Mare d’altra luce
Agli equipaggi del “Zorro” e del “Zorrita”,
con cui ho condiviso il pane e il vino,
l’angustia e la libertà nel cammino
che porta dalla terra al Mare del Sole.
A Cristóbal Portabales, Armatore
perché, infuriando il temporale, mi disse:
“Un uomo, sulla terra come nel mare
è messo per morire”.
Ho vissuto sulla terra i percorsi del mare,
nascevano col porto la nave e il suo destino;
tutto era sogno allora o tutto era o niente,
e passai, senza volerlo, dalla polvere all’onda.
E solcaron le mie vene profondi leviatani,
scie incendiando timoniere spume,
attraversando il mio sangue goccia a goccia innevato
con la pallida aurora che ieri forse avrei voluto.
Non basta terra all’uomo, cammino e sepoltura,
non basta essere niente ed esser per morire,
essere clamore di campane sopra il lutto dell’aria,
reiterare la materia funebre dell’onda.
Ho lasciato sulla spiaggia un’impronta, un silenzio,
un addio per il tempo interamente usato:
copra la tua sabbia la data senza memoria
per un certo domani che mai dovrà tornare.
Verso il mare dirigo la mia dura amarezza
come barca persa senza timone né consolazione,
tra rosse tempeste e azzurrate quieti
verso albori di ali ed acque libere.
Voglio vivere la tua onda battendosi sulla mia fronte
quando, mare di morte o mare di speranza,
le tue corolle uguali crescendo col mio sangue
si aprono al silenzio delle costellazioni.
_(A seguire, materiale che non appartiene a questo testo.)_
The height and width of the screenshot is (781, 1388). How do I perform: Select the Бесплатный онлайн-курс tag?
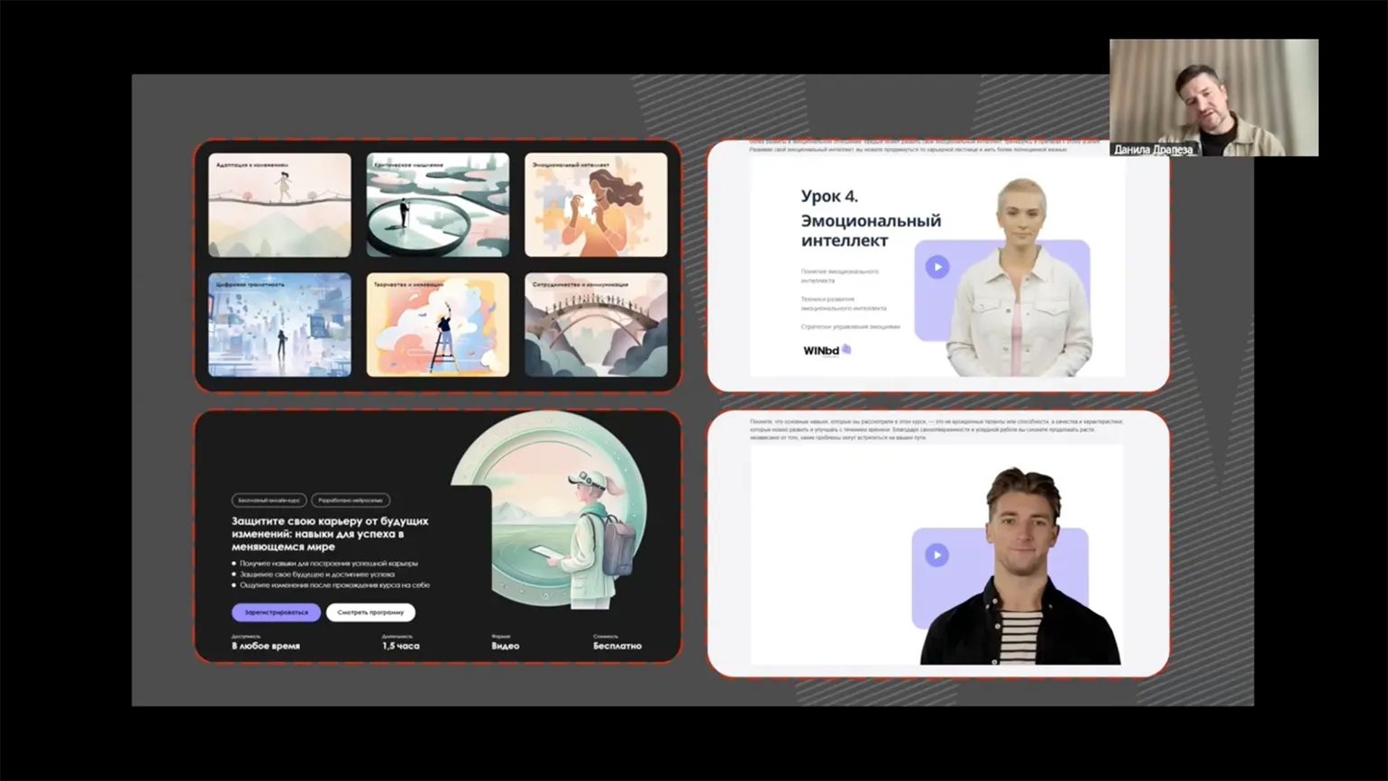[269, 500]
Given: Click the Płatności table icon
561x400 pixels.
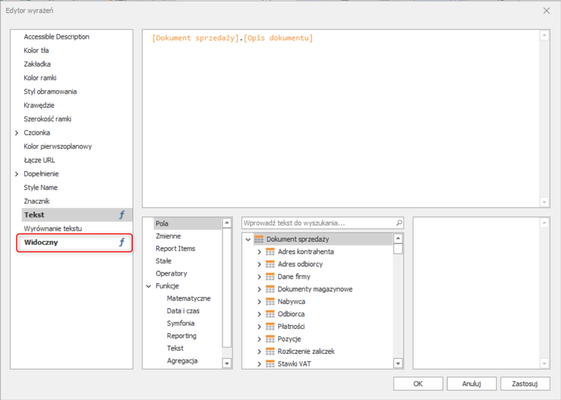Looking at the screenshot, I should 270,326.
E nascendo, le Isole, sognate solitudini,
ansia pura di caule con recenti scame
che separano l’acqua amorosa che le copre
verso la luce, l’onda, il sogno del destino.
Giovani materni, rifugi di speranza,
vegliatrici angeliche di mortali cure
solo nel vostro offrire più in là del cielo
saremo ascendendo tenebra ed onda.
Piangono il fiore, all’uccello, la luna e il suo belato
all’agnello nella notte tra le spine innevate.
Nessuno piange l’isola, quel fiore solitario
che tremò per affondare alla luce ed al mistero.
E poi mare aperto risuona nella chiglia,
e vengono con l'onda precoci libertà,
e la luce sa di pesci e petali marini,
quando iniziano i venti la gravità dell‘albero.
Vento del mare che accende ombre scoscese
lacerando il battito vibrante delle sartie
e un dolore alle cervella di vele e di naufragi,
e un triste legno che galleggia per nessuno.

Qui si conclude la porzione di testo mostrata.